Ivy pensó en ofrecerse a ir con él, pero había acabado pensando en Guy como en un gato, una criatura que se acerca a los demás sólo cuando quiere.

Guy volvía a llevar sus zapatos viejos. Mientras salía del aparcamiento, Ivy miró por el retrovisor los zapatos nuevos, aún atados a la mochila.

—¿Te compré tal vez el número equivocado?

Él siguió sus ojos.

—Sí. Pero son un bonito recuerdo.

—Podemos cambiarlos por un par que te esté bien —repuso ella.

—Podríamos, pero eso supone mucho lío. Y si quieres que te los devuelva —añadió con una sonrisa picarona—, tengo la corazonada de que son precisamente de la talla de Will.

—Si hubieras entrado en la tienda conmigo —replicó Ivy con brusquedad—, no habría tenido que adivinar tu número de pie.

No volvieron a dirigirse la palabra hasta que llegaron a la estatal 28.

—Bueno…, si estudias música en verano, debes de dedicarte a ello muy en serio —aventuró Guy.

—Así es.

Guy se retorció en el asiento para alcanzar los libros. Su brazo rozó el de ella al inclinar el cuerpo en el reducido espacio del coche.

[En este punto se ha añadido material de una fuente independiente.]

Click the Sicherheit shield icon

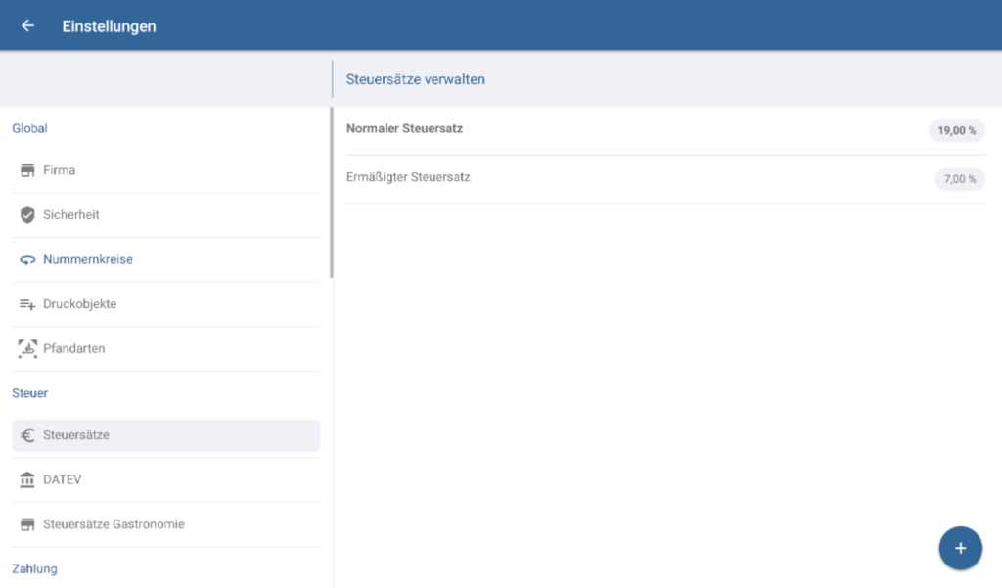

Por unos instantes, Ivy se sintió mareada, abrumada por la poderosa sensación que le causaba su presencia. Él cogió uno de los libros y volvió a sentarse mirando hacia adelante. Ivy se alegró de que estuviera hojeándolo y no la viera morderse el labio mientras intentaba concentrarse en la carretera.

—¿Y a ti qué tipo de música te gusta? —le preguntó—. Quiero decir, aparte de cierta versión desafinada de If I Loved You.

Él se echó a reír.

—No me acuerdo, pero mi grupo favorito es Providence. No, espera…, ésa es la primera ciudad que encuentras cuando abandonas el hospital.

Ella se unió a sus risas.

—Cuando lleguemos, ¿podrías tocar algo para mí? —le preguntó Guy.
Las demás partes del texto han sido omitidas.